Powerlifters generally train in a low rep range (1-5 reps) while bodybuilders tend to favor a moderate rep range (6-12). The adaptations associated with these rep ranges may explain at least part of the hypertrophic differences between these two classes of athletes (Schoenfeld, 2010).
Performing higher reps would theoretically result in a greater hypertrophy of Type 1 fibers. As previously noted, Type 1 fibers are endurance-oriented and thus respond best to longer times under tension. The low-rep training employed by powerlifters simply doesn't allow enough time under tension for significant development of these fibers (Tesch et al. 1984).
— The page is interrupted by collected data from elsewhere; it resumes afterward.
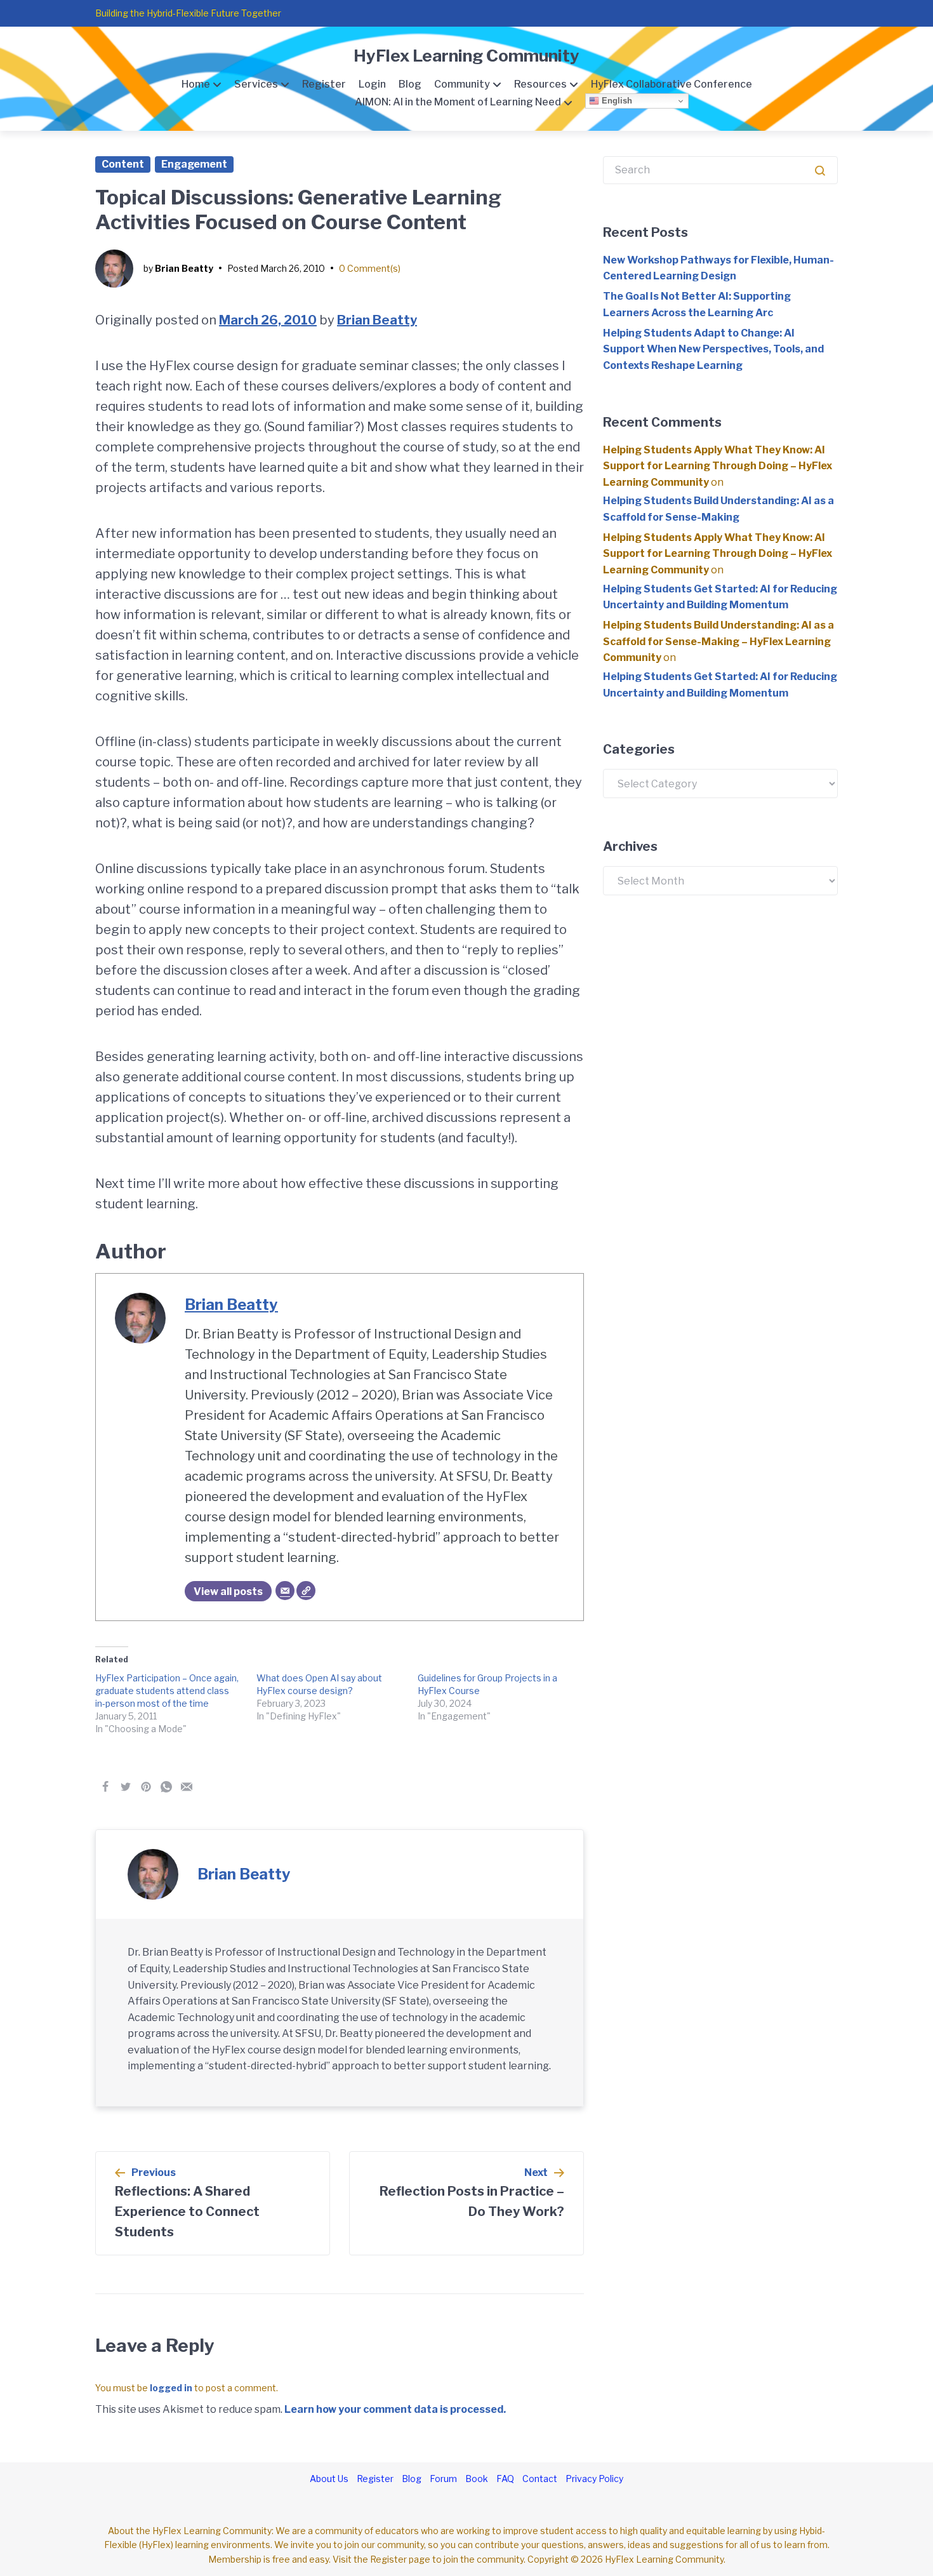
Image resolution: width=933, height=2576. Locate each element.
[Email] (284, 1590)
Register (324, 84)
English (615, 100)
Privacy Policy (594, 2478)
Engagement (194, 164)
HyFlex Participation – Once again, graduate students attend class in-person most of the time (167, 1690)
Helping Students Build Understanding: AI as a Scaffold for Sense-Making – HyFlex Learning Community (718, 641)
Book (476, 2478)
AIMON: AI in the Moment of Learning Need (458, 102)
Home (196, 84)
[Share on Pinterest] (146, 1787)
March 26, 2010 (268, 320)
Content (123, 164)
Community (462, 84)
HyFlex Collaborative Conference (671, 84)
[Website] (305, 1590)
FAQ (505, 2478)
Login (372, 84)
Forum (443, 2478)
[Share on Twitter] (126, 1787)
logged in (171, 2387)
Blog (410, 84)
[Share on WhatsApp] (166, 1787)
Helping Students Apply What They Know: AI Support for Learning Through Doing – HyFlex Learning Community (717, 466)
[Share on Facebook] (105, 1787)
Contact (539, 2478)
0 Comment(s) (369, 268)
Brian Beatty (184, 268)
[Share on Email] (186, 1787)
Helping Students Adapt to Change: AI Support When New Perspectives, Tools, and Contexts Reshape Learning (713, 349)
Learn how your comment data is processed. (395, 2409)
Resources (540, 84)
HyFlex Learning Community (466, 55)
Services (256, 84)
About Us (329, 2478)
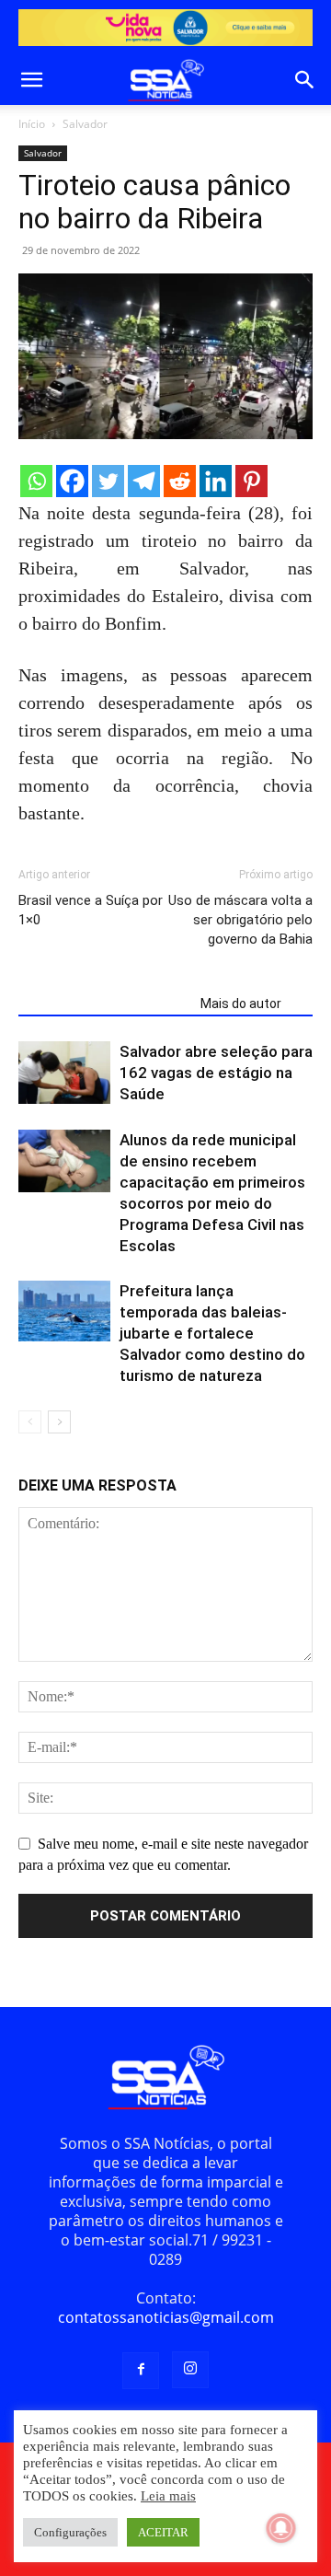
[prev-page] (29, 1421)
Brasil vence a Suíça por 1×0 (90, 910)
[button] (31, 80)
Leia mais (168, 2496)
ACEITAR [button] (163, 2532)
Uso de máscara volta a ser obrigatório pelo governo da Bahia (240, 919)
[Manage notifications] (281, 2528)
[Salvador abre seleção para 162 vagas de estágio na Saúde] (64, 1073)
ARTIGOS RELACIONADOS (103, 1003)
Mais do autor (240, 1003)
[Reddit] (180, 481)
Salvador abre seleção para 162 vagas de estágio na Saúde (216, 1072)
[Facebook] (72, 481)
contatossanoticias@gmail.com (166, 2317)
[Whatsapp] (36, 481)
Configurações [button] (70, 2532)
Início (31, 124)
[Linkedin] (216, 481)
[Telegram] (144, 481)
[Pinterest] (251, 481)
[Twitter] (108, 481)
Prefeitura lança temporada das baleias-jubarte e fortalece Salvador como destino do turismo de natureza (212, 1333)
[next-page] (59, 1421)
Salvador (85, 124)
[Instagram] (190, 2369)
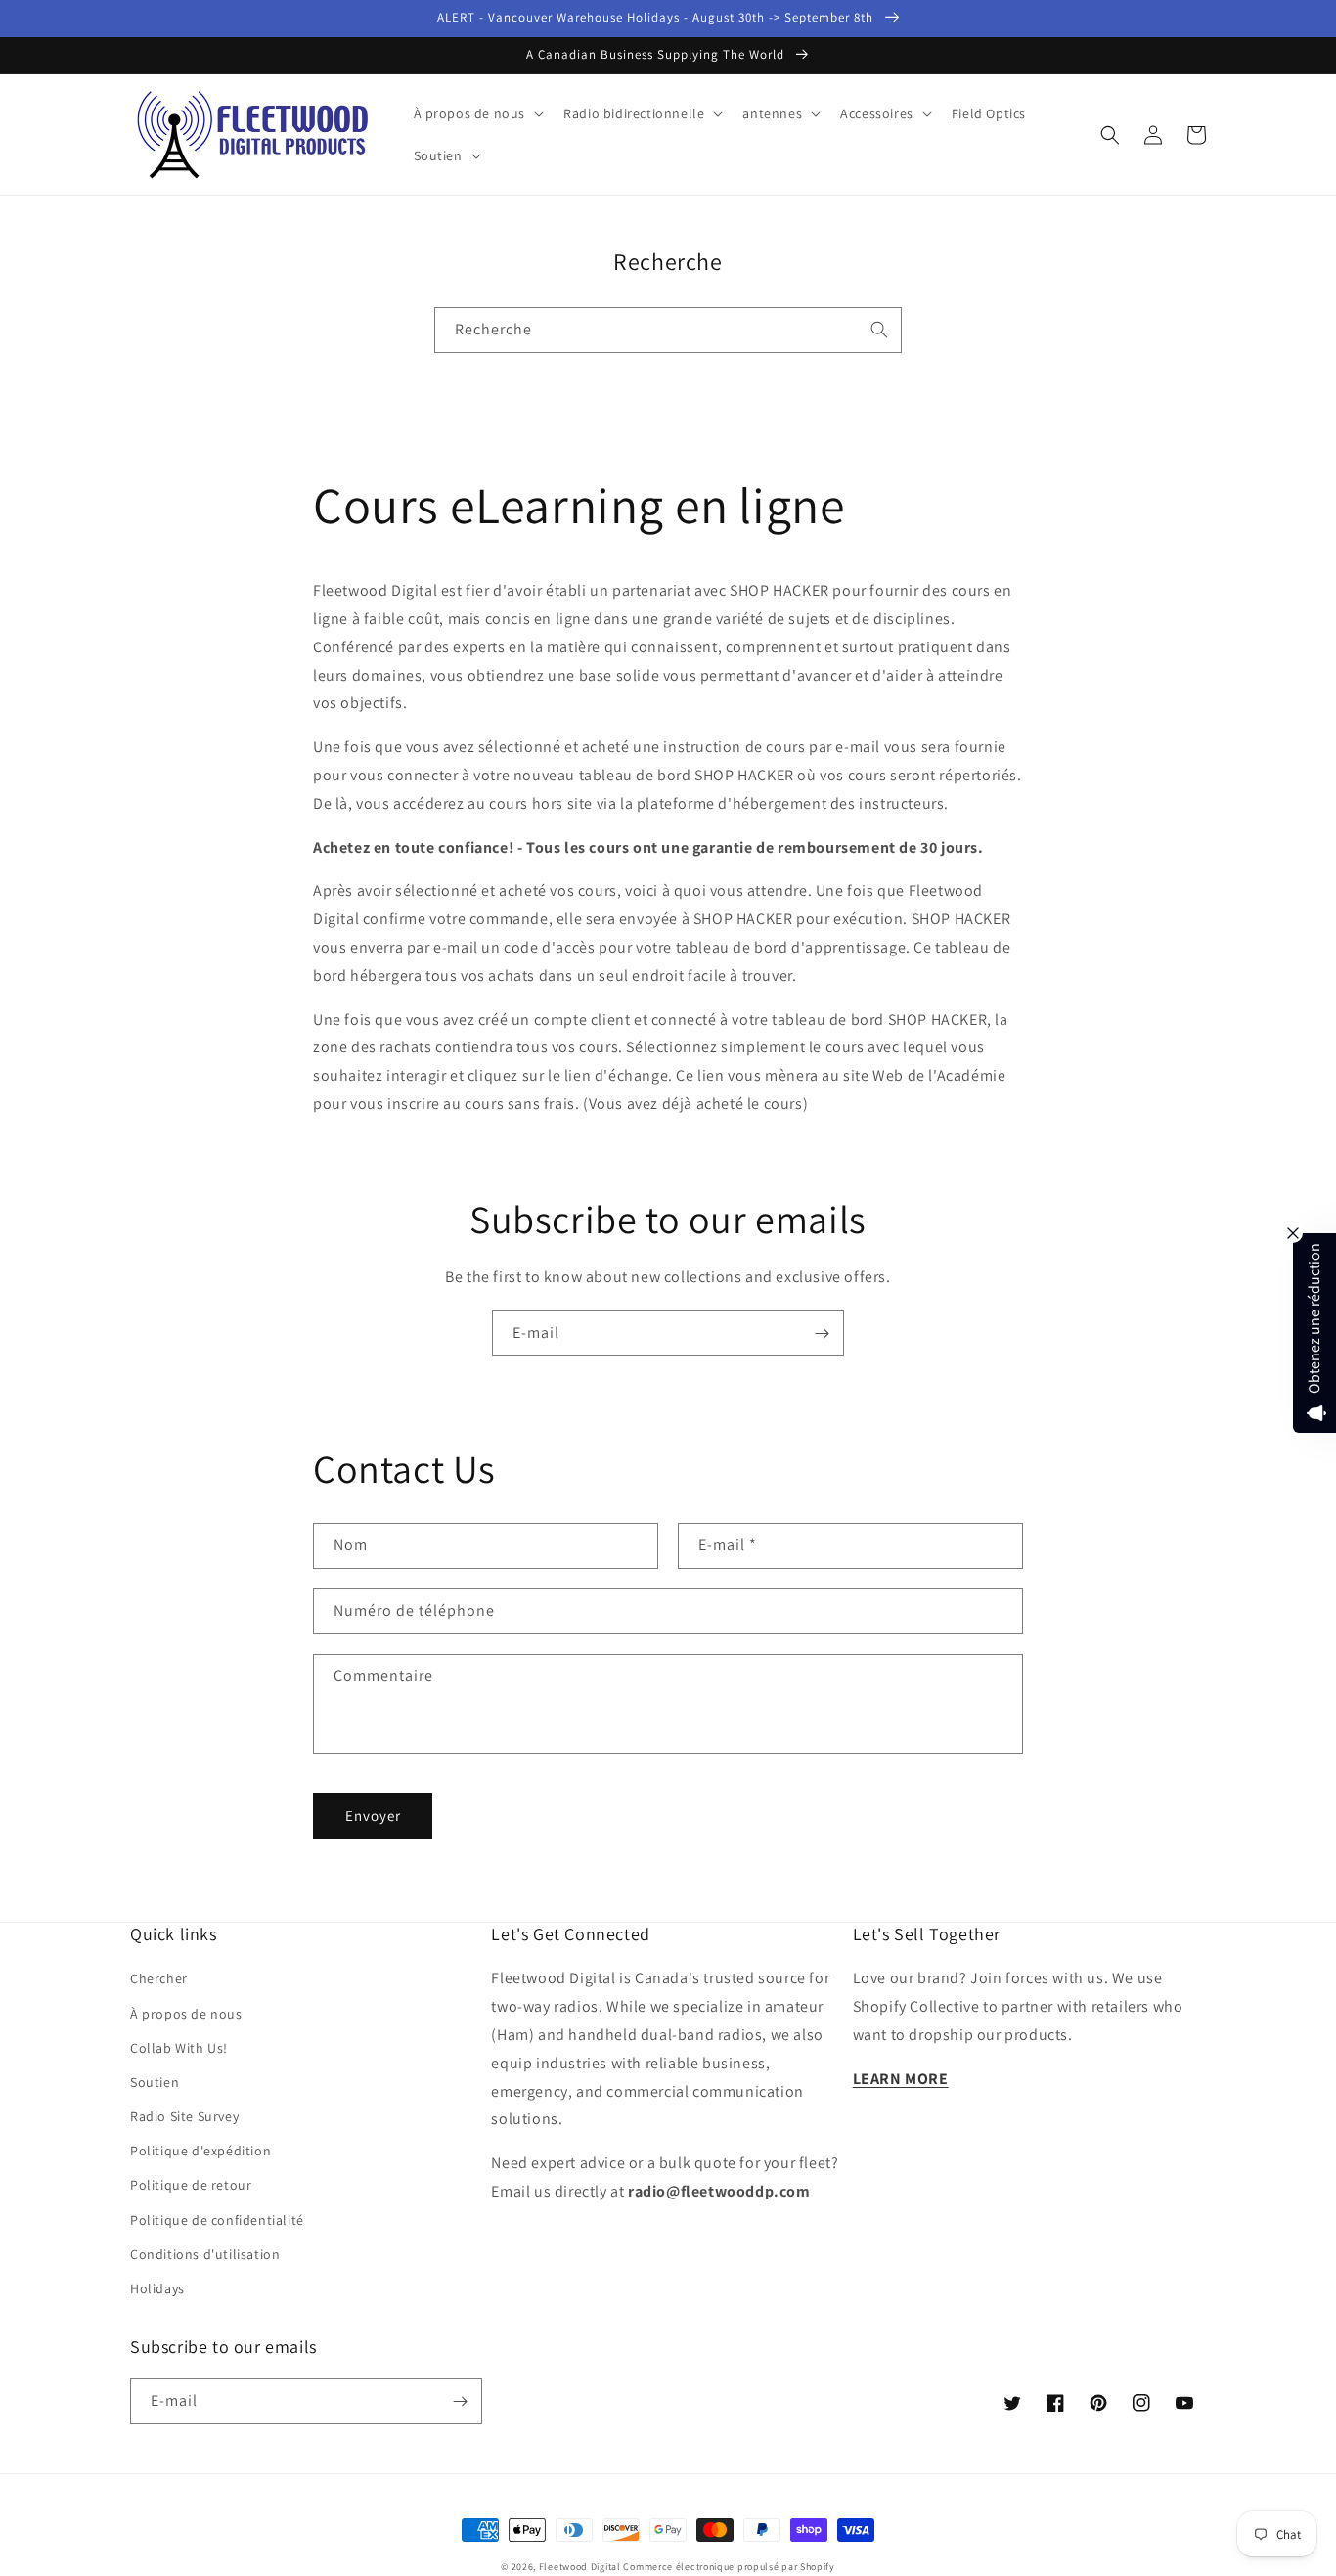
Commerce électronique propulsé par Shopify (728, 2566)
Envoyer (373, 1815)
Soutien (154, 2082)
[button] (477, 113)
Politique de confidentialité (217, 2220)
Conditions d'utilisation (205, 2254)
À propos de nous (186, 2013)
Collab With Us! (179, 2048)
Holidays (157, 2288)
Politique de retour (190, 2185)
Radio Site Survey (184, 2116)
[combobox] (668, 330)
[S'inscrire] (821, 1333)
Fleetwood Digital (580, 2566)
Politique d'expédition (200, 2150)
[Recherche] (879, 329)
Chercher (159, 1978)
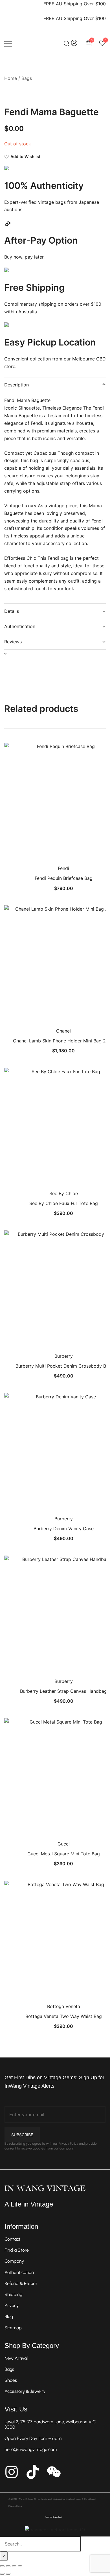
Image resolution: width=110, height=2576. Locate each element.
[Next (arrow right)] (8, 2574)
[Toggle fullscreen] (8, 2566)
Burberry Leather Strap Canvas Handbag (63, 1691)
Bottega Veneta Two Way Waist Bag (63, 2016)
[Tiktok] (33, 2472)
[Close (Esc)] (20, 2566)
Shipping (13, 2294)
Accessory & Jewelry (25, 2391)
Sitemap (13, 2327)
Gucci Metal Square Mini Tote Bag (63, 1853)
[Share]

Moderate rep training promotes a greater muscle pump. While the pump is often thought of as a short-term training effect, it may result in greater muscle development. Studies show that cellular swelling causes both an increase in protein synthesis and a decrease in protein breakdown (Grant et al., 2000; Stoll et al., 1992; Millar et al., 1997).
It's theorized that an increase in water within the muscle cell – consistent with the mechanisms associated with "the pump" – is perceived as a threat to its integrity.
In response, the cell initiates a signaling cascade that ultimately causes the muscle to grow larger to protect the ultra-structure. In addition, greater occlusion and hypoxia may be associated with higher rep pump-style training, which can induce growth through increases in growth factor production and possibly satellite cell fusion (Vierck et al., 2000).
Moreover, as previously discussed, training in a moderate rep range promotes sarcoplasmic hypertrophy—an increase in non-contractile elements (McDougall, Sale, Elder, & Sutton, 1982; Tesch, 1988). While this in itself manifests as an increased muscle size, it may also promote additional increases in contractile hypertrophy.
Glycogen is hydrophilic (water loving). Each gram of glycogen attracts three grams of water into the muscle cell (Chan et al. 1982). This increased hydration may thus lead to greater myofibrillar growth through cell swelling mechanisms, providing double-duty for increasing hypertrophic gains.
It's also important to take into account the higher levels of poundage (weight x reps) and time under tension (TUT) performed by bodybuilders in comparison to powerlifters. Let's say a bodybuilder performs a bench press routine consisting of 225 x 12, 275 x 10, 315 x 8, and 335 x 6, while a powerlifter does 315 x 5, 365 x 3, 405 x 1, and 415 x 1. Under this scenario, the bodybuilder lifted 9,980 total pounds while the powerlifter lifted 3,490 total pounds.
Assuming 2 seconds per repetition, the bodybuilder accumulated 72 seconds under tension while the powerlifter accumulated 20 seconds under tension – a significant difference!
In a recent study, high reps to failure were shown to be better than low reps to failure for myofibrillar, sarcoplasmic, and mixed protein synthesis (Burd et al. 2010). Although interesting, more research is required as acute protein synthesis doesn't necessarily correlate to greater hypertrophy over time (Mayhew et al. 2009) and previous studies have found very high rep protocols to be suboptimal for increasing muscle growth (Campos et al. 2002).
More total reps also equates to more eccentric contractions, which have been shown to create more muscular damage. There's a large body of evidence suggesting that muscular damage is associated with increased muscle growth, although research is still inconclusive in this area (Brentano et al. 2011; Komulainen et al. 2000; Zanchi et al. 2010)."